Jeff Feagles had the trust of Lawrence Tynes four years ago. Should this season boil down to a game-winning field goal attempt once again, Steve Weatherford wants his kicker to have that same confidence in him.

Weatherford, splitting time as the holder and punter, and Tynes began their working relationship this season with a fairly accurate picture of one another. They knew each other coming in, but with a full season of having each other's careers in their hands, that trust has come along.

"I think over the course of the season, when somebody is with you every day, you kind of get to where you trust him a little bit more," Weatherford said. "For me, being his holder is very important to me because I'm responsible for his career. So if I don't do a good job, he's not going to do a good job…I want to him to do a good job because if he does a good job, we win. So it all kind of has a trickle-down effect, but I think it's just a trust issue. I think the longer I'm here with him, the more he'll see that it's important to me to be good for him."

The image of Tynes hitting the overtime field goal that sent the Giants to the Super Bowl XLII will forever be ingrained in the minds of the Big Blue faithful. Right there with him in the trenches was Feagles holding the ball, just the way Tynes prefers and the way Weatherford has been tweaking all season to accommodate.

"He's been terrific for me," Tynes said. "I think just the work that he puts in with holding and staying on task with how I like the ball held and working at it, he's been great."

While kickers and punters will always share a common bond, Tynes and Weatherford are composed differently. Tynes is more reserved while the Metallica-listening, workout fiend known as Weatherford is more hyperactive.

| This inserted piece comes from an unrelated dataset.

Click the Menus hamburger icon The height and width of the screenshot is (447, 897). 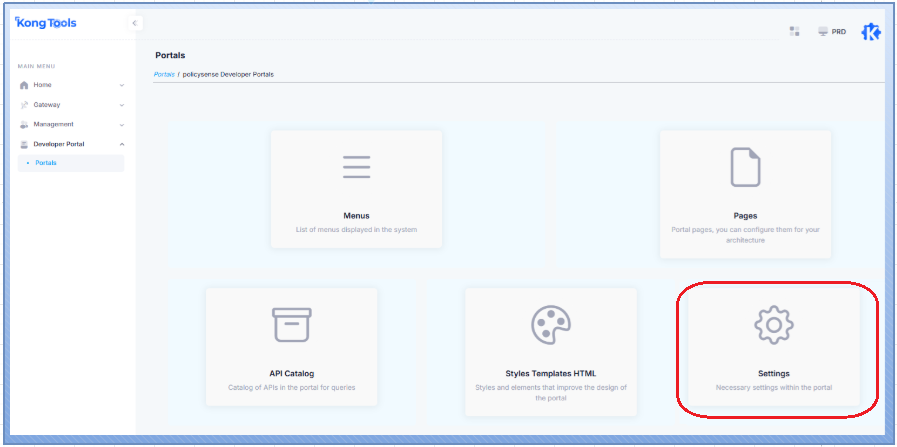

"I'm a nut if you haven't noticed," Weatherford said. "I'm high energy. When I hit a good punt, I'm out there fist pumping. And Lawrence will hit a 60-yarder and jog off the field. We're different guys for sure. I think I have a little bit different makeup than him."

Where they meet each other, though, is in their methodical, routine-driven approach to the work week. Whether it's preseason or playoffs, it remains the same.

Conference championships included.

"I think as you get to be an older player, you learn to – good or bad – throw away those kicks," Tynes said. "You've just got to move on…We advanced and we're one step away from the Super Bowl, but nothing has changed in terms of our preparation and how we practice this week. We're still doing the same things we did in Week 10."

Meanwhile, aside from his duties as a holder, Weatherford has one of the best special teams in the league to prepare for in a game that Tom Coughlin said can come down to field position.

Wide receiver and return specialist Ted Ginn, Jr. ranked third in the NFL with a 12.3-yard punt return average. In a low-scoring game early on, Weatherford punted just twice in their Nov. 13 meeting.

One was downed and the other kicked out of bounds, handcuffing the 49ers with no chance at a punt return.

Weatherford, who played against Ginn at Illinois, will stick to the same formula.

"He never really snapped a big one off on me, but he was good, fast," Weatherford said of his two years facing the former Buckeye in college. "I think he's improved his game a lot as far as making himself a little more valuable to the team with his wide receiving and everything, but he's just as scary now as he was when I was 20. I wish he would just retire already and let me relax."